A total of 75 subjects (40 male [53%] and 35 female [47%]) underwent elective surgical correction of protruding ears over the last 15 years. The patients were aged 5 to 68 years, with a mean age of 23.9 years. Table 1 stratifies the subjects by age. Bilateral otoplasties were performed in 69 patients (92%), with only 6 documented unilateral cases. Of the 75 cases, 69 (92%) were primary procedures, with revision otoplasties making up only 6 (8%) of the total. A combination of conchal cartilage reduction, cartilage scoring, and mattress suturing was the most frequently used method (47/75 [63%]), with a conchal setback and suturing technique used in 12 cases (16%), a cartilage scoring and suturing technique in 10 (13%), and unique modifications in approximately 11 patients (8%) (Table 2). Most cases were performed using local anesthesia (62/75 [83%]), with 18 of the 62 subjects requiring some form of additional oral or intravenous sedation. General anesthesia was used in 13 cases (17%), often in patients having additional procedures performed in the same setting. Such conjunctive procedures included septoplasty, rhinoplasty, blepharoplasty, chin revision, face-lift, endoscopic brow-lift, excision of skin lesions, and repair of torn ear lobes and occurred in 18 (24%) of the 75 cases. Cosmetic otoplasty was therefore the sole operative intervention in 57 patients (76%). The mean duration of follow-up was 1 year 5 days, with a range of 1 day to 7 years 2 months. For this retrospective review, a major complication was defined as a large hematoma requiring evacuation, tissue necrosis, wound separation, gross cosmetic deformity, or a significant wound infection requiring intravenous antibiotics and/or incision and drainage. There were no major complications in this study. Minor complications included suture extrusion, hypertrophic scarring, irritation, hypesthesia, and persistent or recurrent protrusion of the auricle and are summarized in Table 3. A total of 40 minor complications was noted in 29 patients, with the 2 most common being suture extrusion and persistent auricular protrusion, which occurred in 14 (19%) and 17 (23%) of the 75 cases, respectively. On average, suture extrusion was noted to occur at 15 months (range, 2.5-36 months), with recurrent or persistent ear protrusion documented at 9.5 months (range, 3-18 months). Only 11 subjects required minor revision procedures, with the remaining cases improving with time and conservative management.
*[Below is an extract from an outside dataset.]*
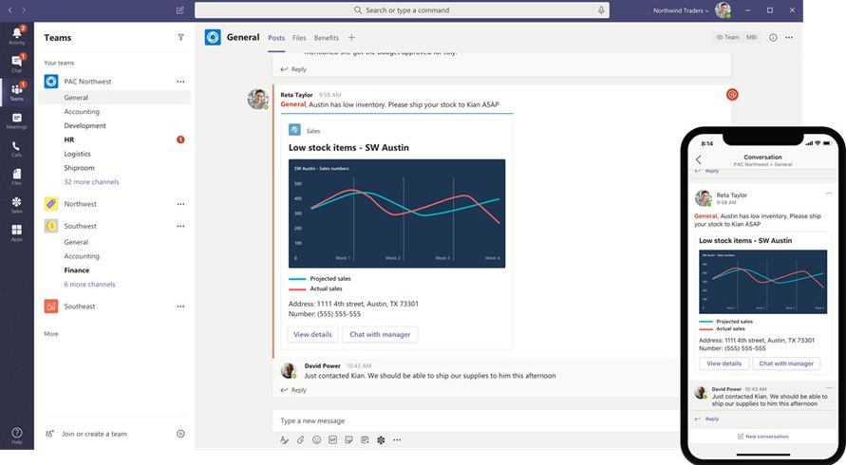The width and height of the screenshot is (846, 465).
Task: Expand 32 more channels in PAC Northwest
Action: [x=91, y=181]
A total of 31 patient surveys were completed and mailed back to the Farrior Clinic. The anonymous questionnaire consisted of 10 statements to which each person had to rank his or her level of agreement. The results are given in Table 4, with overall positive feedback being observed.

COMMENT

It is widely believed that the auricle is derived from the first 2 branchial arches during weeks 6 to 20 of gestation. The hillocks are fused by week 12, and by week 20, the auricle has reached its final shape but not size.3 The ear continues to enlarge the first few years of life, and by age 3 years, an estimated 85% of the total growth has taken place.4 By age 8 years, it is generally accepted that the ear has reached adult size.5 Cephalometric studies, along with general societal and artistic consensus, have helped to establish “normal” proportions for auricular anatomy. The upper limit of the ear should fall at eyebrow level, with the most inferior component in line with the nasal ala. The width should be about 60% of the ear length, with the vertical axis rotated roughly 15º posteriorly.6 The auriculomastoid angle should approximate 20º, with the upper helical rim projecting 15 to 20 mm above the temporal bone.6 Each auricle should consist of clearly defined anatomic components, including the tragus, antitragus, conchal bowl, lobule, superior and inferior crura of the antihelix, scaphoid fossa, and helix. Ideally, the antihelix should be most narrow and prominent inferiorly and gradually widen with lessening convexity as it blends superiorly with the crural junction. Likewise, the scaphoid fossa is deepest inferiorly and becomes shallower superiorly. The superior crus smoothly merges with both the scaphoid and triangular fossae, while the inferior crus has a sharper angulation.7

The anatomical basis for the auricular deformities observed in prominent, protruding, or lop ears can usually be attributed to a weak antihelical fold, a deep conchal bowl, or a combination of the two. While some of the earliest otoplasty techniques focused on reducing the distance between the auricle and scalp by excising soft tissue,1 Luckett8 is believed to have first recognized the importance of an absent or weak antihelix in the formation of the deformity. Later methods thus tended to focus on reestablishing an antihelical fold through suturing or cartilage-scoring procedures.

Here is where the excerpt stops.